The last book I read where people weren’t dying was Pride and Prejudice, which is kind of far into romance to have to go to avoid this phenomenon. If there are spare characters, they die. If there is a point to be made, it is made with someone’s death. If something is important, someone dies to flag it. Fair enough for war stories and action movies, but why should most stories be permeated with death?

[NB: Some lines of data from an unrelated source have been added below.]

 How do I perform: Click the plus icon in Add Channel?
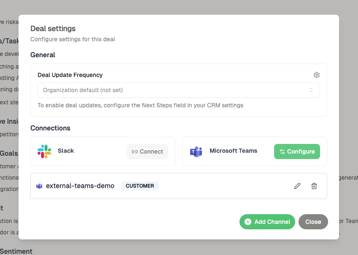click(x=248, y=222)
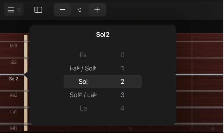This screenshot has height=133, width=224.
Task: Toggle the sidebar panel icon
Action: pos(38,10)
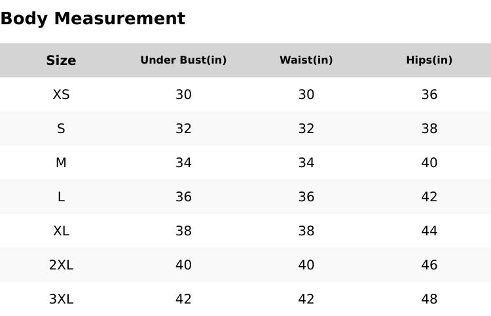Image resolution: width=491 pixels, height=316 pixels.
Task: Click the Under Bust(in) column header
Action: (x=183, y=60)
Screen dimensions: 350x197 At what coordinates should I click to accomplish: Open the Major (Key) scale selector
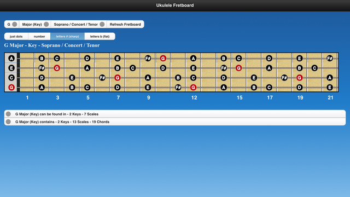[x=35, y=24]
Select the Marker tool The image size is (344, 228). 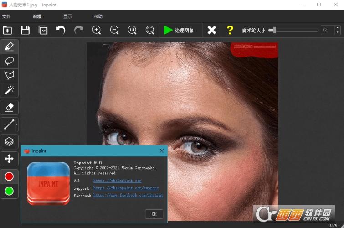[x=9, y=47]
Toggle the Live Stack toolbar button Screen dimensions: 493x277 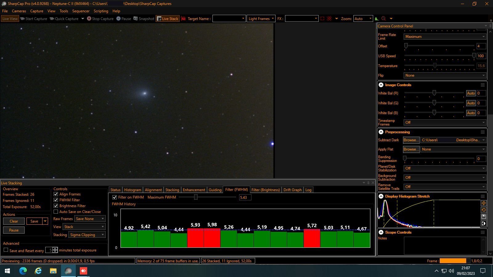coord(167,19)
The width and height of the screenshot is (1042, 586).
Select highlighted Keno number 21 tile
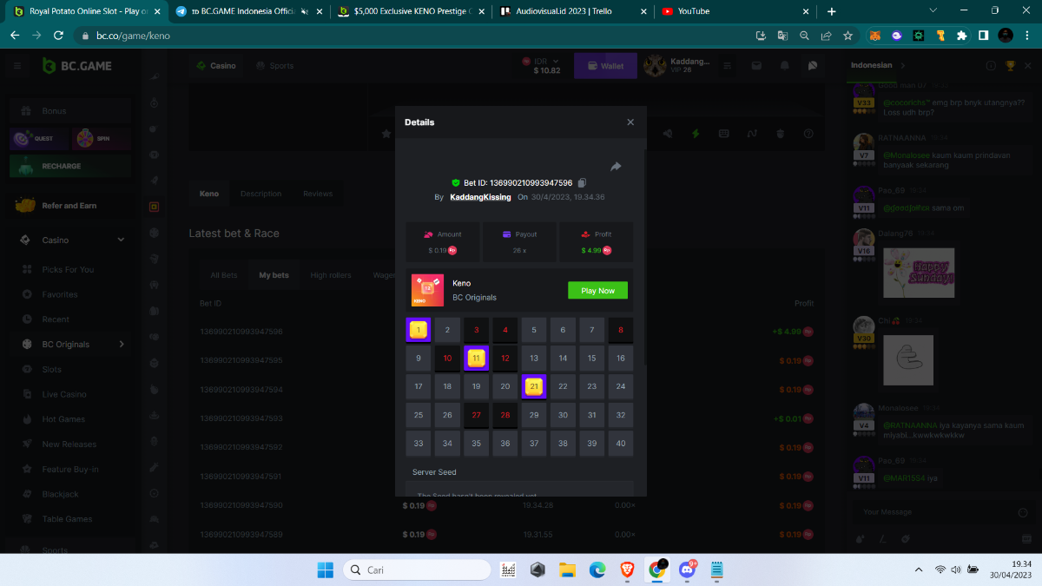pyautogui.click(x=534, y=387)
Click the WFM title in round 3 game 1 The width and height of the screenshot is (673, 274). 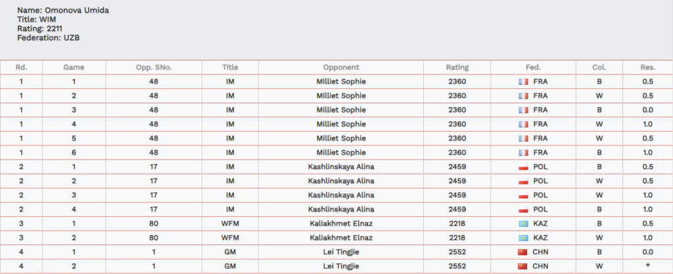(x=230, y=224)
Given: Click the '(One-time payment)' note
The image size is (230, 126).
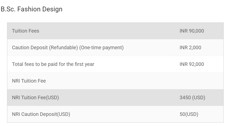Looking at the screenshot, I should [x=101, y=47].
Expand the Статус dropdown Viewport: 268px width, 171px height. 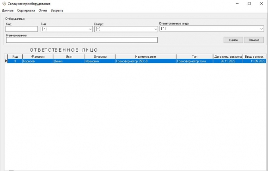(126, 29)
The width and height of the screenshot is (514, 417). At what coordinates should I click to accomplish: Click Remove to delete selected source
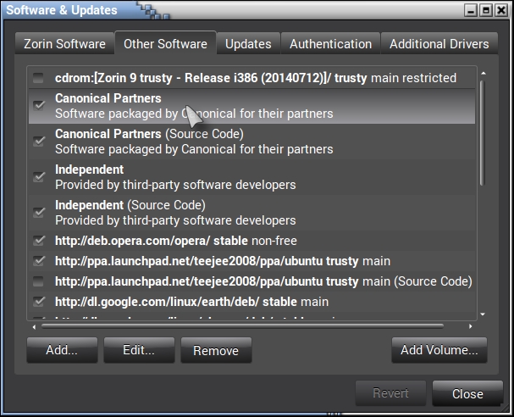216,350
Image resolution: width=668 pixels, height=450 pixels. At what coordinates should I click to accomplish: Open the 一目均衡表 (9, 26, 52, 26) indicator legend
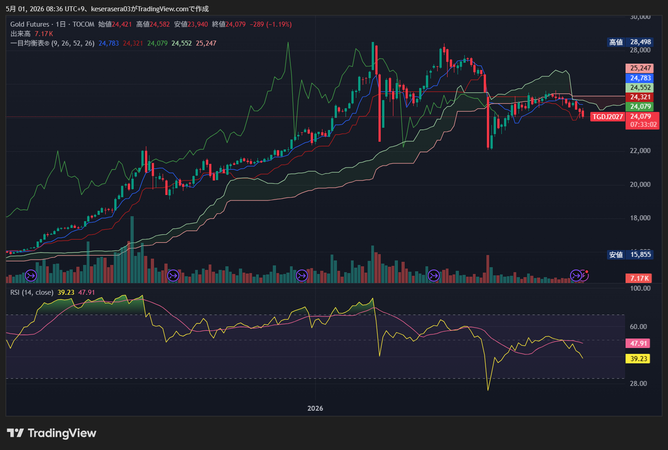click(52, 43)
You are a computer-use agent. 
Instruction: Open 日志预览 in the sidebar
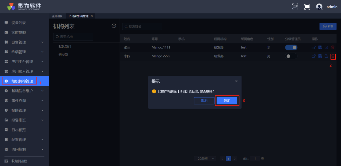[x=19, y=130]
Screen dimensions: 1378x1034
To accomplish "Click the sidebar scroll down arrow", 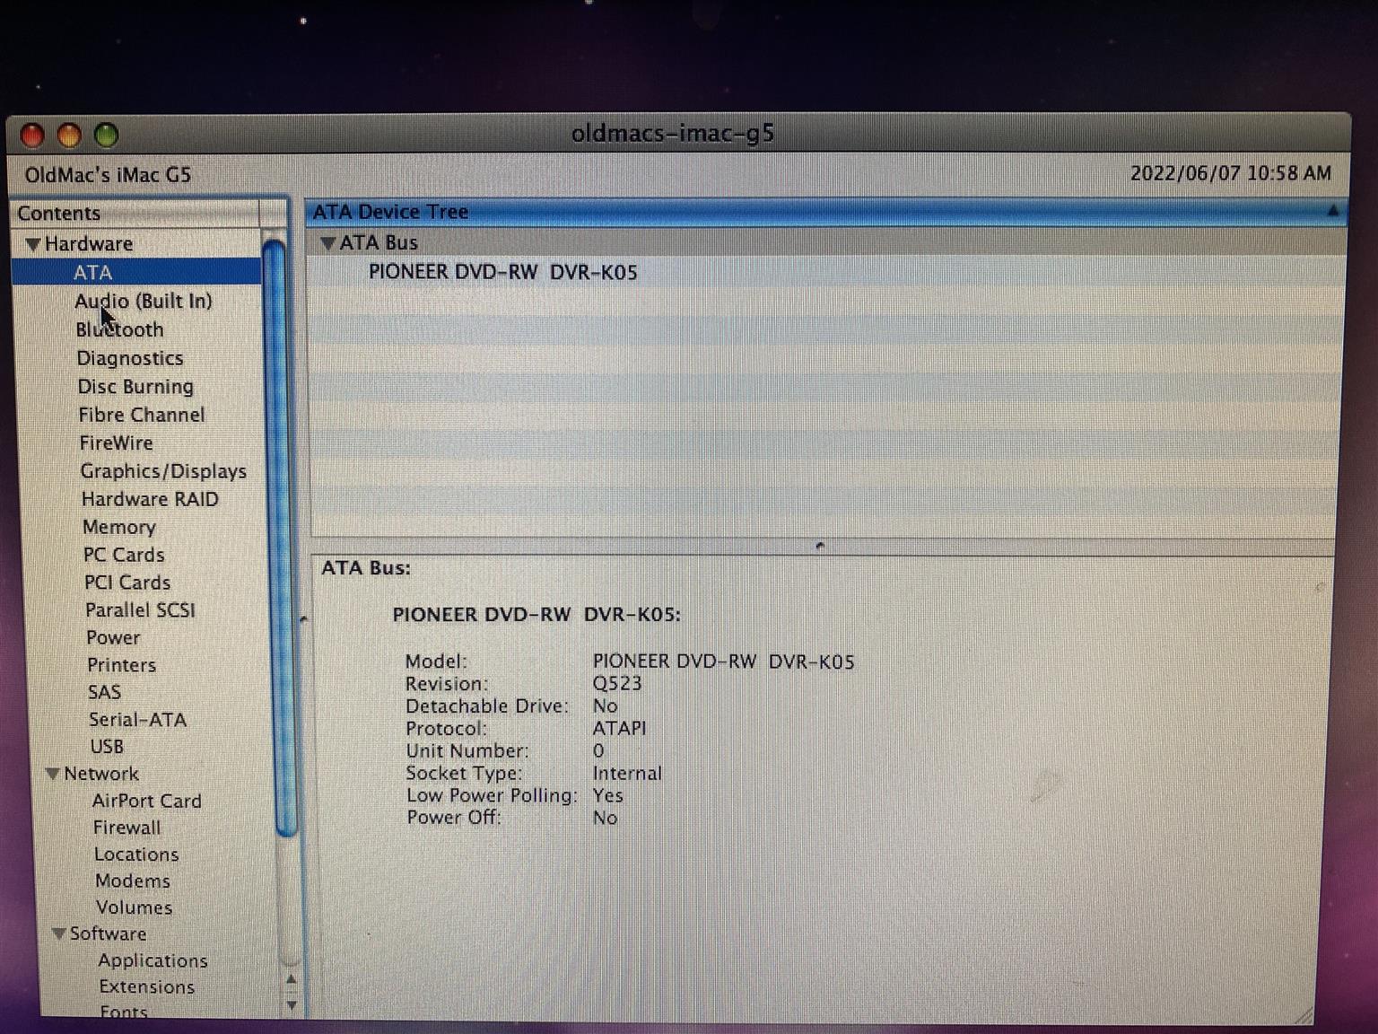I will pos(291,1006).
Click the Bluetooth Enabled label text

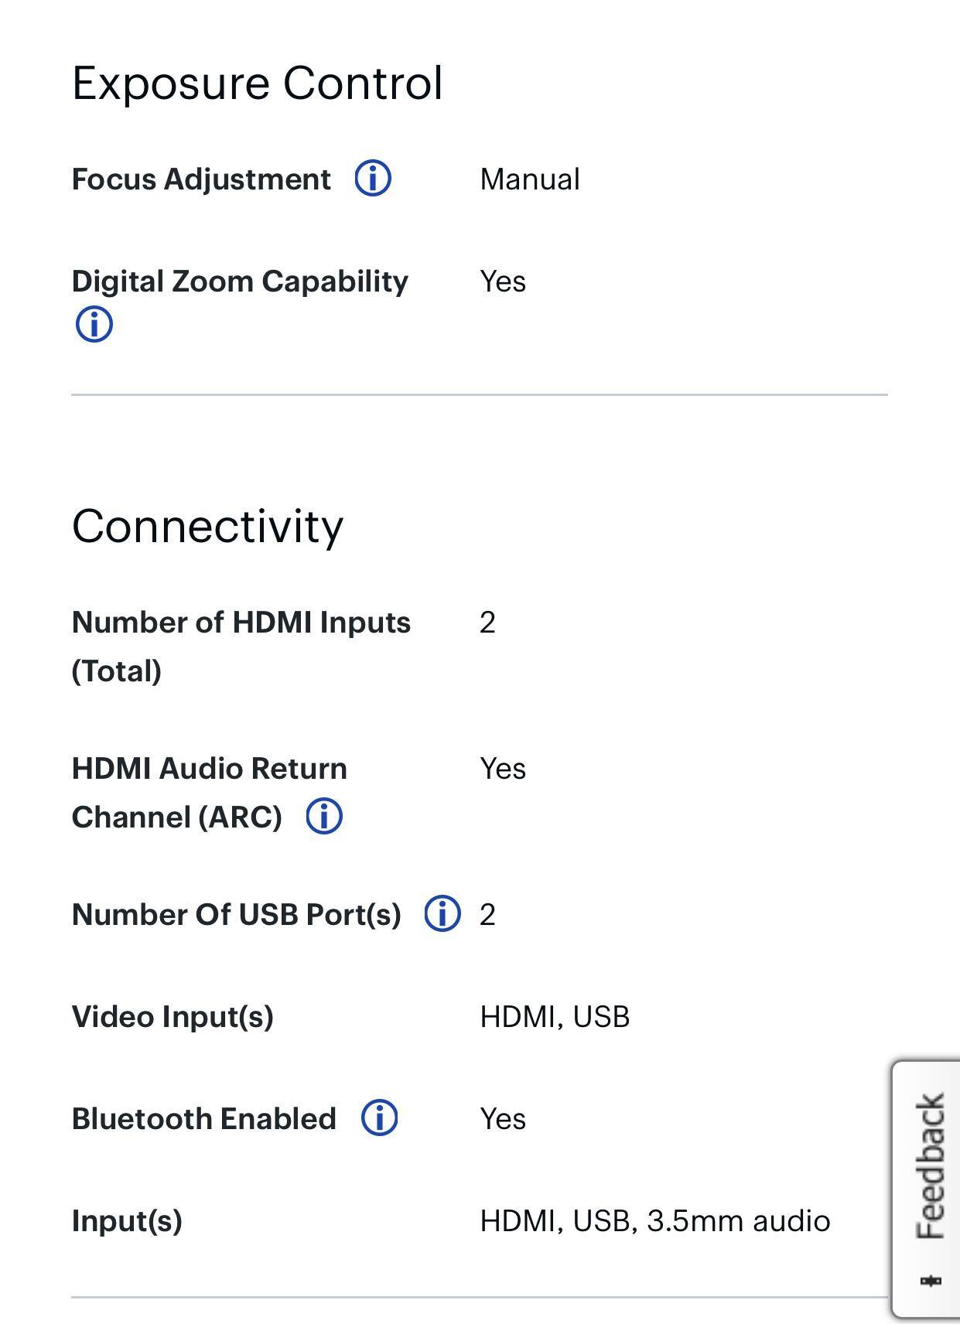[x=203, y=1119]
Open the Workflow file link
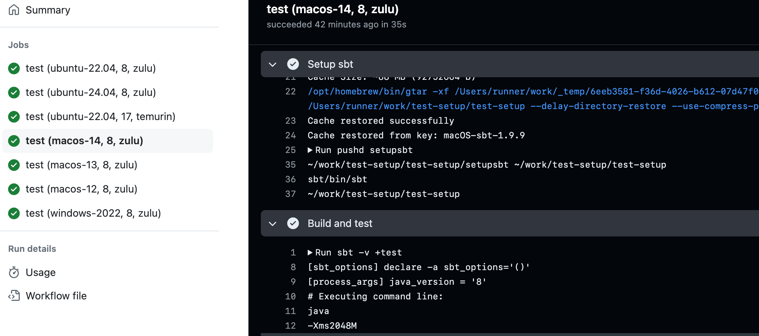 coord(56,296)
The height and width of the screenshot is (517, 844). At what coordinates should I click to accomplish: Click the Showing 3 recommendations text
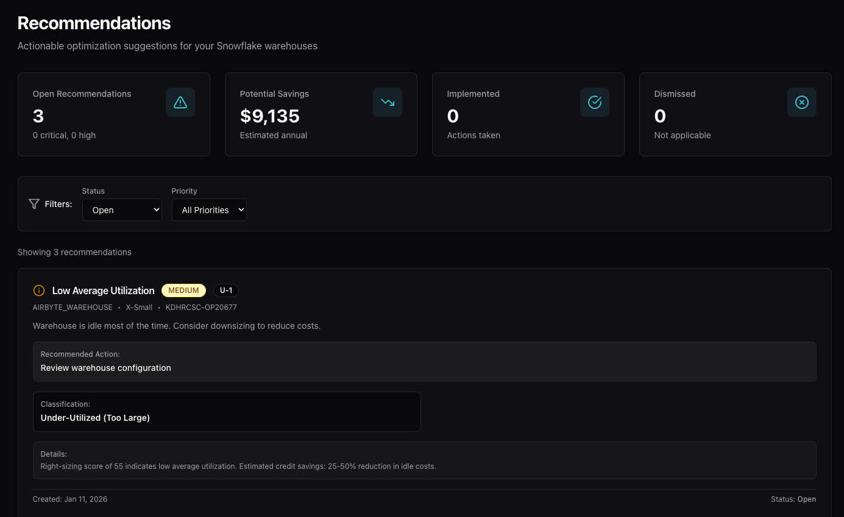(74, 252)
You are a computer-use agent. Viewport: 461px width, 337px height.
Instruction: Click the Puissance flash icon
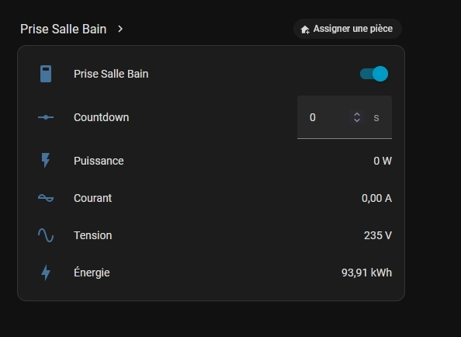pos(46,161)
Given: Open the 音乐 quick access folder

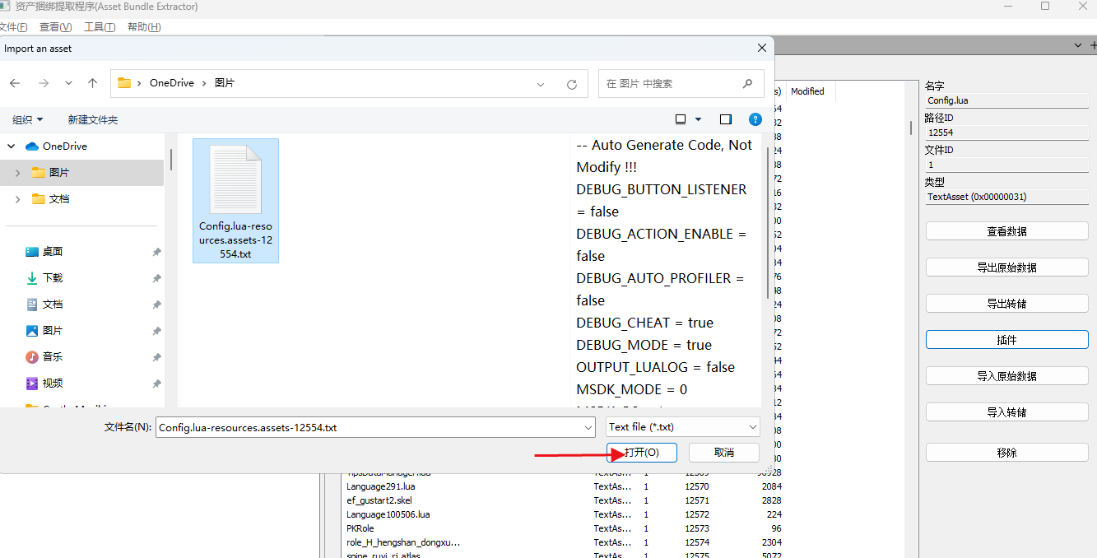Looking at the screenshot, I should tap(53, 356).
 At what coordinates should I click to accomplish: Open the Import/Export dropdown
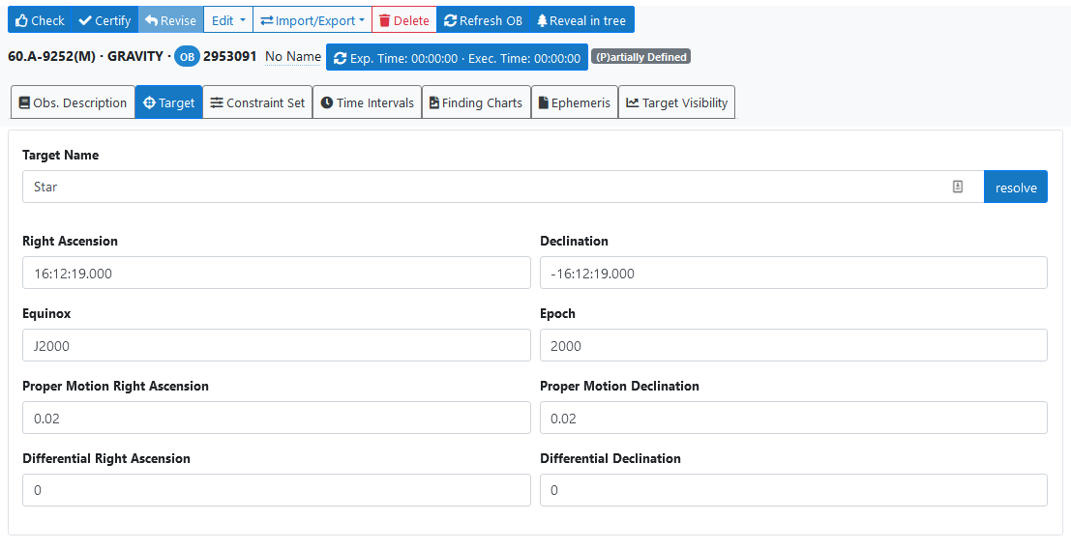point(312,20)
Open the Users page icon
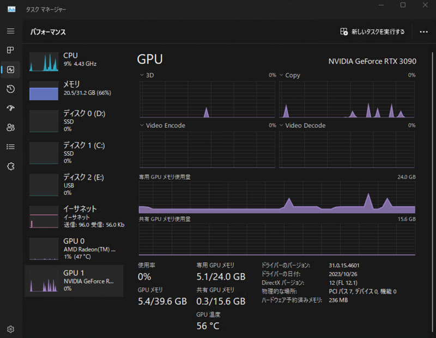 pos(10,127)
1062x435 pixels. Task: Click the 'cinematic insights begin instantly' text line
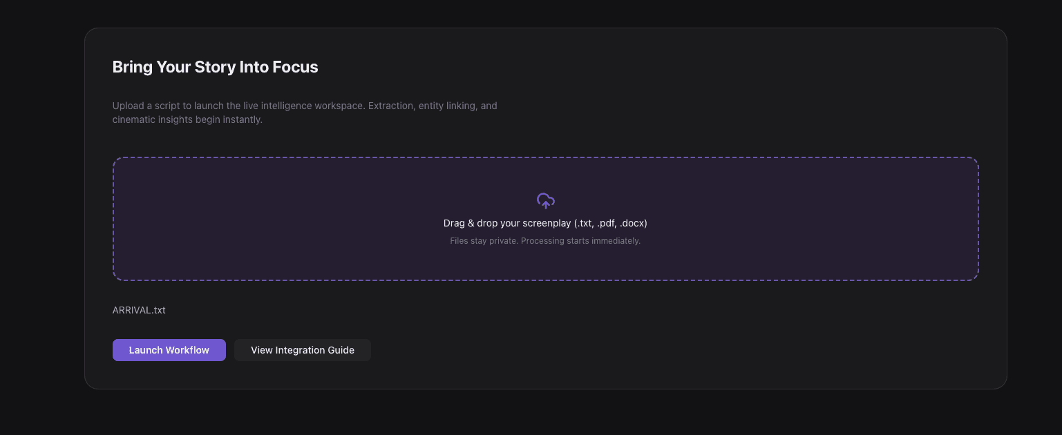pos(187,119)
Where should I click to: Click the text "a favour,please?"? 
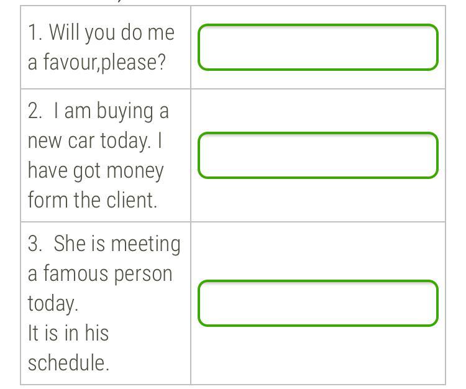(x=96, y=62)
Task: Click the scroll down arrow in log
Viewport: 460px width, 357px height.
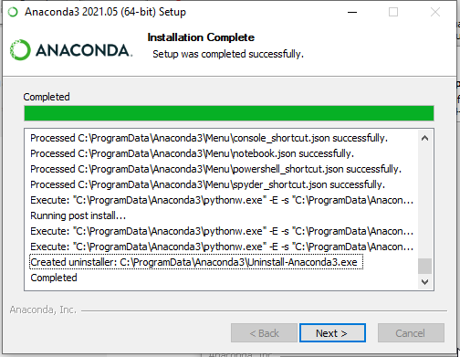Action: (x=425, y=282)
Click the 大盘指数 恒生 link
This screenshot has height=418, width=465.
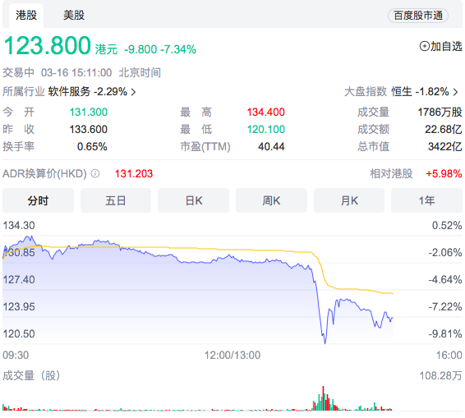pos(402,92)
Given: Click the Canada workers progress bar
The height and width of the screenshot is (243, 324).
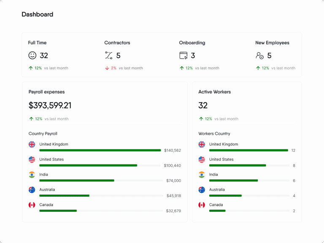Looking at the screenshot, I should click(x=249, y=211).
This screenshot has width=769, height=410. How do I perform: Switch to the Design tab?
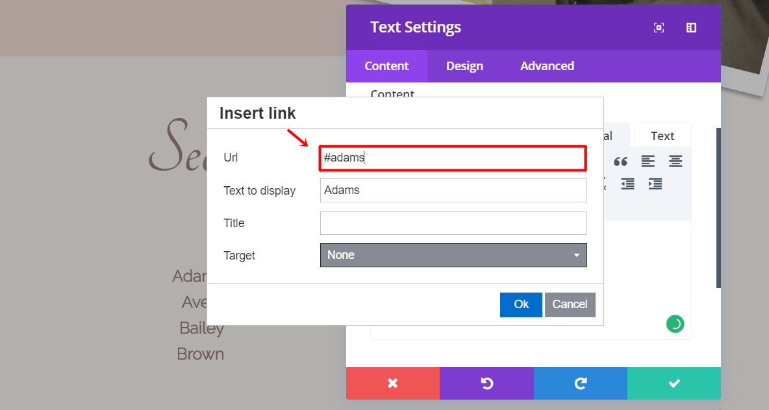coord(464,66)
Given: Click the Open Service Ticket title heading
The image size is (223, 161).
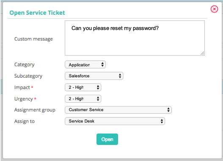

Perhaps in some strange way we love death at the same time as fearing it? Like roller coasters, fear in a safe place might be enjoyable. We certainly pick up newspapers and magazines which boast the lowdown on horrific murders. Or perhaps we don’t especially love it, but are drawn to it in the same way that a herd of antelopes doesn’t love a lion’s roar, but nonetheless finds it engaging beyond anything the hell else they could possibly be thinking about. In the same way that it’s hard to be satisfied with romance as an understated implication after you get used to graphic sex, perhaps it is hard to be engaged by the danger of failing at some small quest after getting viciously murdered becomes commonplace.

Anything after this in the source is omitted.